DataKind was born in 2011 (originally called Data Without Borders). That year, with the emergence of big data, Porway wrote a manifesto online proposing the creation of a league of data scientists. The post went viral within a week, and a congratulatory call from the White House encouraged him to move forward. Porway’s enthusiasm and energy for the project helped lure corporate sponsors like IBM and National Geographic.
He introduced his first data dive in October 2011 in New York City, as a matchmaking meet-up for data scientists and nonprofits. Since then, the meet-ups have become hugely successful, attracting scores of enthusiastic volunteers — typically 150 at a time — and a backlog of organizations seeking help. “I’m still shocked and surprised about how many people show up,” Porways says. “Computer scientists enjoy working on juicy problems.”
Weekend marathon dives have been held in Chicago, Washington and London. A new DataKind chapter was even formed recently in the United Kingdom. “We have overwhelming demand for new DataKind chapters around the world,” Porway says. “We’re growing deliberately because we want to make sure we can maintain the same high level of quality we’ve established.”
The data dives attract young techies who want to do something altruistic, but who also know that the events present opportunities to work on projects that they wouldn’t otherwise be assigned at their day jobs. The events are also networking bonanzas, and the pro bono projects can be powerful resume builders.

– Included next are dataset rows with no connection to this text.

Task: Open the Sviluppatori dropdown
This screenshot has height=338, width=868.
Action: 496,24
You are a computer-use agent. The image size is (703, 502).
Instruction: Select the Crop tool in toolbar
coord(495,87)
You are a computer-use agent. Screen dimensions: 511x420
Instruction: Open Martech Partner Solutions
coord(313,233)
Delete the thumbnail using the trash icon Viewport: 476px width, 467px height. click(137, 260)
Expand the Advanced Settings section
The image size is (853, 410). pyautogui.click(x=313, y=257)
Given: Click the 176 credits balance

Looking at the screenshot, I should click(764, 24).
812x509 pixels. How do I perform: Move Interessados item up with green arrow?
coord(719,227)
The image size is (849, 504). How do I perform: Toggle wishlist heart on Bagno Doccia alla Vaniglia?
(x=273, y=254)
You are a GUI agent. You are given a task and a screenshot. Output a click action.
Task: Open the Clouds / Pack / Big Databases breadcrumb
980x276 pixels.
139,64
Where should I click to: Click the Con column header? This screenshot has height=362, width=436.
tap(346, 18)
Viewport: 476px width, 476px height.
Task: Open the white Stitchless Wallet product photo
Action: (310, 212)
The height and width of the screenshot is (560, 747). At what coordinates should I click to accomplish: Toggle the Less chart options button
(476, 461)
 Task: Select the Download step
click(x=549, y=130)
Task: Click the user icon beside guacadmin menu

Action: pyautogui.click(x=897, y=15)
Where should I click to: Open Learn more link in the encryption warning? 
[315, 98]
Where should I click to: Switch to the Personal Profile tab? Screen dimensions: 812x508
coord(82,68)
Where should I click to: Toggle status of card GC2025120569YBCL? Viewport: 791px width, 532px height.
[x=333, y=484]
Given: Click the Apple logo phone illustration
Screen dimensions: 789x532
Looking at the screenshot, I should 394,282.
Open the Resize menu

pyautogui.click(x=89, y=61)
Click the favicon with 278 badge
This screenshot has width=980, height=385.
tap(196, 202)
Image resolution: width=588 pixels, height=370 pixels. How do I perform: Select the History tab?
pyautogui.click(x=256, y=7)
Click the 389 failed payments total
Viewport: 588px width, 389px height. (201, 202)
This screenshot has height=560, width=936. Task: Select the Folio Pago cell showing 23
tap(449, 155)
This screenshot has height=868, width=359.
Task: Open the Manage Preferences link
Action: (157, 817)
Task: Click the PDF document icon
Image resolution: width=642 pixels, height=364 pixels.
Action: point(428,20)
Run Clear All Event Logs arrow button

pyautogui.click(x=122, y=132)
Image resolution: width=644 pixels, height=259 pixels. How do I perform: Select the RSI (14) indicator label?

In 2013, DataKind worked with the New York City Department of Parks and Recreation on a project to measure how tree pruning and preventive care can reduce hazardous tree conditions, like broken limbs or trees and branches at risk of falling that could potentially injure or even kill people. The cause and effect relationship seems commonsensical, but the data had never been quantified. The DataKind team found that simply pruning trees more often could decrease emergency cleanups by 22 percent and that “trees pruned every five years, as opposed to 10 or 15, pose less risk,” says volunteer “data ambassador” Brian d’Alessandro, who works by day as the vice president of data science at Dstillery, a New York digital media agency (which d’Alessandro jokingly refers to as the “evil side,” says Porway).
D’Alessandro recalls “massaging” reams of data, including census records, pruning data, forestry records, a tree management database and 311 requests for forestry work to figure out how to approach the hazardous tree problem.
Jackie Lu, director of geographic information systems and analytics for forestry, horticulture and natural resources at NYC Parks, says the results of the DataKind study grabbed the attention of the parks department leadership and allowed her to make “a rational argument” to her bosses that additional funding and maintenance are needed.
On the heels of these successes, DataKind has continued to choose a wide range of nonprofits with data problems for its long-term projects in 2014. One volunteer team will work with San Francisco-based Medic Mobile, a group that aims to use mobile technology to improve health in underserved communities; the DataKind project will measure the impact of an infant mortality tool. Another team will work with a St. Louis-based veterans group called the Mission Continues, helping to gather data from online surveys in order to better serve post-9/11 veterans who are transitioning to civilian life.
The possibilities for Porway and his team of data detectives are limitless, bound only by the frontiers of the information that drives social change.